To assist in this area, they used a "hawk" (high risk) and "dove" (low risk) system of stratification for patients they saw on their rounds. "This had to be simple," he says. Patients whose providers had to look after actively on an ongoing basis were designated as "hawks"—since staff would have to "watch them like a hawk." Patients doing well at the time of rounds were called doves--"which meant they [would likely] 'fly peaceably away' soon like doves," he said.

A multidisciplinary rounding tool was developed to standardize rounds—and keep track of the "hawks" and "doves"—using an EHR system. And, wireless communication devices were used for "real-time communications" between hospitalists and other stakeholders.

Based on the reduction in hospital mortality observed in this pilot and in the prior New York studies, Ravikumar estimates that an 18% to 25% reduction in hospital mortality could occur through these changes in the system. If this figure were stretched out nationally, this system redesign could have the potential to save up to 95,000 lives a year if adopted, he adds.

While small, incremental costs are involved in additional staffing, this is overshadowed by financial savings in length of stay reduction, optimization of resource utilization, and averting complications, Ravikumar says.

"The strength of this project is not just giving [hospitals] a cookie cutter approach, It's giving them principles," he said. "Each hospital has to use its own principles to adapt to its own micro-environment to do better every year."
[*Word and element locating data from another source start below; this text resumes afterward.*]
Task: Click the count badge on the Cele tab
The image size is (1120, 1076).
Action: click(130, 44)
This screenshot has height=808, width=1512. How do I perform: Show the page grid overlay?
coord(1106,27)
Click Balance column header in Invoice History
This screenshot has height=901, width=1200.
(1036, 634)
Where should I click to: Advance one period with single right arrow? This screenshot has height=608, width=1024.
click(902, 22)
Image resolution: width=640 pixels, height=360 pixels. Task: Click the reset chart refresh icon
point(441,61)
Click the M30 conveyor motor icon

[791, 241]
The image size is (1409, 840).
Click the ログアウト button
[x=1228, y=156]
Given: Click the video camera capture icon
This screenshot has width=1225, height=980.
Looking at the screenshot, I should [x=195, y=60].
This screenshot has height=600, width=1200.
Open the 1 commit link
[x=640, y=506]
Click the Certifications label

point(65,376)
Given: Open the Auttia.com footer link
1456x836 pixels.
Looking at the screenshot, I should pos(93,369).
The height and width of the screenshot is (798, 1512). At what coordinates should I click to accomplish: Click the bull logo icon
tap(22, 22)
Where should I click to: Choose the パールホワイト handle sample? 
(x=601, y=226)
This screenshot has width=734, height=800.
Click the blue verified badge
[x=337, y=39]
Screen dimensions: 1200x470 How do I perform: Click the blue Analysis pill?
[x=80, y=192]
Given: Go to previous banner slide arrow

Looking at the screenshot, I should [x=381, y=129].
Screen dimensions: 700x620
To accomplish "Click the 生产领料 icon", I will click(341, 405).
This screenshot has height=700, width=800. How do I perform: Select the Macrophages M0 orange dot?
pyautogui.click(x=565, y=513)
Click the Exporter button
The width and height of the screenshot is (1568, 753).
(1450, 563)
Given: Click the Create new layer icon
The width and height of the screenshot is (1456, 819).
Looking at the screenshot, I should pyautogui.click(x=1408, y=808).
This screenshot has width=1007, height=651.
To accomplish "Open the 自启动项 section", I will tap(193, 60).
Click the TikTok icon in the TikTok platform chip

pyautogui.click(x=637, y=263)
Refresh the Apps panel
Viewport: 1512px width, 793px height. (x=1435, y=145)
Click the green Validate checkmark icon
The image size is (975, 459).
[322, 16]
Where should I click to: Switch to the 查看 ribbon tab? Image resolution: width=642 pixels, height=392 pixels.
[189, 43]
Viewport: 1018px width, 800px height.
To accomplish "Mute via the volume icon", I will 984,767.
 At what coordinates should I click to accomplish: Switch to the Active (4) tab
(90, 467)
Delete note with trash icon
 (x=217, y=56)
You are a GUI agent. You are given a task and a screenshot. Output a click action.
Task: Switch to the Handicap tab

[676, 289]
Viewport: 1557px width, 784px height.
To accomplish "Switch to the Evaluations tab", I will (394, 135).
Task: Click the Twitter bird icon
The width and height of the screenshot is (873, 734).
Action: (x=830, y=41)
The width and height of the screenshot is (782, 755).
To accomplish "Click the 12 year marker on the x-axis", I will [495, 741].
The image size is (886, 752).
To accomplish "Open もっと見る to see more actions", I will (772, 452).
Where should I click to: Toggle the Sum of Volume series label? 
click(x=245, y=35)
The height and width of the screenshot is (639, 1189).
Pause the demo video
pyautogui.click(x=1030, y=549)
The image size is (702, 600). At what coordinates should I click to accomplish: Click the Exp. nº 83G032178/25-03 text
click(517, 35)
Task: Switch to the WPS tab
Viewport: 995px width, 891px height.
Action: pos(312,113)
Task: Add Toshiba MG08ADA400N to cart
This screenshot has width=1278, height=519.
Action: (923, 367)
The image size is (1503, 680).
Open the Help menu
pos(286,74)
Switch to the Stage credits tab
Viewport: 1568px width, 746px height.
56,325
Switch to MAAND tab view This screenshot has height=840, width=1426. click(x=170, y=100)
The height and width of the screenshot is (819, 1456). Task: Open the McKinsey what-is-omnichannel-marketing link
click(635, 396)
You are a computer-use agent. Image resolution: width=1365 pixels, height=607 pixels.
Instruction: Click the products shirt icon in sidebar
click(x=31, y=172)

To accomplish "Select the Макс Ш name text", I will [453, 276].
This means that each hospital needs to look at its own mortality data to see where additional efforts are needed to protect patients, he says. For instance, one hospital may be good at managing morbidly obese patients while another may not: that latter hospital would need to find better ways to address the healthcare needs of those patients to keep mortality rates down.

"The basic principal is that...hospitals need to function in a safer zone than they do. Everyone wants to do it. Everyone wants to prove that. That's system redesign," said Ravikumar.